Collection entries:
— START —

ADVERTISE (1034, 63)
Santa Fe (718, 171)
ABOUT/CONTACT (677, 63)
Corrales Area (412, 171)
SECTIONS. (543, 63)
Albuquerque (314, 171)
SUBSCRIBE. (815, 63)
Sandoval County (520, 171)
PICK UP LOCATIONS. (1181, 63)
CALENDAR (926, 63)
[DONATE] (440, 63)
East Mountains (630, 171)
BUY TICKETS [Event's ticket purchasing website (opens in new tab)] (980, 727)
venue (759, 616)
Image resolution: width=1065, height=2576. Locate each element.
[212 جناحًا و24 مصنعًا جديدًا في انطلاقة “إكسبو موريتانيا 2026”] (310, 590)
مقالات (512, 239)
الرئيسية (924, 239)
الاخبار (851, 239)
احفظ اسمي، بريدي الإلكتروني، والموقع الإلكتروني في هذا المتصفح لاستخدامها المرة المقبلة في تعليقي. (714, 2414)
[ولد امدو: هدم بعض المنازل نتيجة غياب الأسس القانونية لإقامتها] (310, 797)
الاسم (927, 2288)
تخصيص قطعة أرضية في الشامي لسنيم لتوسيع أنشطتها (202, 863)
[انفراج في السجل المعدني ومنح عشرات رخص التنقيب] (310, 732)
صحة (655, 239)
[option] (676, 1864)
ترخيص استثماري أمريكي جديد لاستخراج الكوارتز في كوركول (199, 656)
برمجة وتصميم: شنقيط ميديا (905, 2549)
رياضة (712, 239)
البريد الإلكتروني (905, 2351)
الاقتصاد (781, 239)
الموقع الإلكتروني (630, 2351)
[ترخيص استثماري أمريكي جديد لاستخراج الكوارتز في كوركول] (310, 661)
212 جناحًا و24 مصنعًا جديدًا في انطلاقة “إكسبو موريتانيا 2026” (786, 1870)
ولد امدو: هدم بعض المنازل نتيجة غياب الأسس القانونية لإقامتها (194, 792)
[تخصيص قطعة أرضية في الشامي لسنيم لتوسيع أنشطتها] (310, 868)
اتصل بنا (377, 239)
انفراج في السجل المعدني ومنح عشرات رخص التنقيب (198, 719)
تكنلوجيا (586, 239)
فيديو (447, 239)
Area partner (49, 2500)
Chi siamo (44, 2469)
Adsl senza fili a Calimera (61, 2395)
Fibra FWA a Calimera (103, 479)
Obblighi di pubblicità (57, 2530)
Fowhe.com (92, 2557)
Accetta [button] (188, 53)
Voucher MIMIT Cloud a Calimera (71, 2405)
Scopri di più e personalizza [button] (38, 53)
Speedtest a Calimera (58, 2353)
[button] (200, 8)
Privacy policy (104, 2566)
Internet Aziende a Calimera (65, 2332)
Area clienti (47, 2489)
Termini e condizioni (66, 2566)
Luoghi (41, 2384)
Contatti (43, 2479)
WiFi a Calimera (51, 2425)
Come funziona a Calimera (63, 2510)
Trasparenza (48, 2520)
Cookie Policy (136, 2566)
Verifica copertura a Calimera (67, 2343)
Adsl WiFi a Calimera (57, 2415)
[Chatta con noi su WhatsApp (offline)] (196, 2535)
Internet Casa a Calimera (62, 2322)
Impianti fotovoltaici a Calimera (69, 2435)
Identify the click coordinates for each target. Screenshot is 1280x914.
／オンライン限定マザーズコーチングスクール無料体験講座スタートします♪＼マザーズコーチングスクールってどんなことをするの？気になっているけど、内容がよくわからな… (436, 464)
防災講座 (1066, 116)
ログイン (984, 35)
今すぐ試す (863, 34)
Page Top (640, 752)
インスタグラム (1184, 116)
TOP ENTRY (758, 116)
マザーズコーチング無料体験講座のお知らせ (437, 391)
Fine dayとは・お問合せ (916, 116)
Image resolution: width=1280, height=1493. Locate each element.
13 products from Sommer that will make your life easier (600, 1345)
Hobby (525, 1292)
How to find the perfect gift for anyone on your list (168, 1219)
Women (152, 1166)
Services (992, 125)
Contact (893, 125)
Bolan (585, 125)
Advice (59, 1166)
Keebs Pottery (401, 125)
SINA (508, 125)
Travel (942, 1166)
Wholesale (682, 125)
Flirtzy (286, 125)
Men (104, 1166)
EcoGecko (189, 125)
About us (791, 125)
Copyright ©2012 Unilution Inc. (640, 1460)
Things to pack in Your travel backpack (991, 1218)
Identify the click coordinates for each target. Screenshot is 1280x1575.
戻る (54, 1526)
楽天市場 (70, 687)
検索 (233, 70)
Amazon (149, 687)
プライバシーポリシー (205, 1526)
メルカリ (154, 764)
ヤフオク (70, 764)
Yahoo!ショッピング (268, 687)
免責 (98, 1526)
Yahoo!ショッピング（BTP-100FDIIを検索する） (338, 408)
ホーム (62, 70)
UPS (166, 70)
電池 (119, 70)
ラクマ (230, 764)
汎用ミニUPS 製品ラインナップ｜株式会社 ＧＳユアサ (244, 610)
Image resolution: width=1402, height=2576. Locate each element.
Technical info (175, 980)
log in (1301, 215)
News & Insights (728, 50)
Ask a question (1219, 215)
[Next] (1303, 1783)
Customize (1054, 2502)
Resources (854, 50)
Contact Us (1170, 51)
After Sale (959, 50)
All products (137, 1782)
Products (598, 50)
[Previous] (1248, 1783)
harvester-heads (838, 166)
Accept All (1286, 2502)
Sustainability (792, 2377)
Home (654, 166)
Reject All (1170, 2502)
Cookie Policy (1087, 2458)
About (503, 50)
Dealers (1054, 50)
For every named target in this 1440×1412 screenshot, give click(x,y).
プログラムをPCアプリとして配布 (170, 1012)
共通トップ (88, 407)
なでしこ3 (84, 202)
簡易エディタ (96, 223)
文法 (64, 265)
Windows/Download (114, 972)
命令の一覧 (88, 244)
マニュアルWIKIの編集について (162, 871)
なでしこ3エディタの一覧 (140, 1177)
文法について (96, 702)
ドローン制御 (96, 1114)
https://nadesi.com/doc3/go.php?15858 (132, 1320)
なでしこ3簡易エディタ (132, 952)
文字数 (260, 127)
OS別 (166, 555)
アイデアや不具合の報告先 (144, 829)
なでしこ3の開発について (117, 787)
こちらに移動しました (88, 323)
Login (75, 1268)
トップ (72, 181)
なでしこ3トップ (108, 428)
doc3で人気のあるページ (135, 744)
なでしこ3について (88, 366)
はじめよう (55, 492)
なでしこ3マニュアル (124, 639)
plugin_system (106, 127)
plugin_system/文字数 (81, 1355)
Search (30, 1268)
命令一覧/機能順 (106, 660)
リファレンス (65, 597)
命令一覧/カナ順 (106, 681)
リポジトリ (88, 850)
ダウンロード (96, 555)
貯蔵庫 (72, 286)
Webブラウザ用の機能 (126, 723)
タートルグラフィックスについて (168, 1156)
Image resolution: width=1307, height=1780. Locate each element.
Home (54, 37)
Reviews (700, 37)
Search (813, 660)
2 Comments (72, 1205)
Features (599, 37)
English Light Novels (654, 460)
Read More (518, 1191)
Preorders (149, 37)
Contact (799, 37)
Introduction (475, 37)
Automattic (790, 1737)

— END —

### [What the exercise asks]
Rewrite the part of the records that opens with the line containing "マザーズコーチング無料体験講座のお知らせ (437, 391)" and closes with the line containing "検索 (233, 70)", adding 51 to every coordinate number in the answers.

### [Written reply]
マザーズコーチング無料体験講座のお知らせ (488, 442)
Fine dayとは・お問合せ (967, 167)
Image resolution: width=1280, height=1493. Locate each element.
13 products from Sommer that will make your life easier (651, 1396)
Hobby (576, 1343)
How to find the perfect gift for anyone on your list (219, 1270)
Women (203, 1217)
Services (1043, 176)
Contact (944, 176)
Bolan (636, 176)
Advice (110, 1217)
Keebs Pottery (452, 176)
SINA (559, 176)
Travel (993, 1217)
Wholesale (733, 176)
Flirtzy (337, 176)
Men (155, 1217)
EcoGecko (240, 176)
About us (842, 176)
Copyright ©2012 Unilution Inc. (691, 1511)
Things to pack in Your travel backpack (1042, 1269)
Identify the click coordinates for each target. Screenshot is 1280x1575.
戻る (105, 1577)
楽天市場 (121, 738)
検索 (284, 121)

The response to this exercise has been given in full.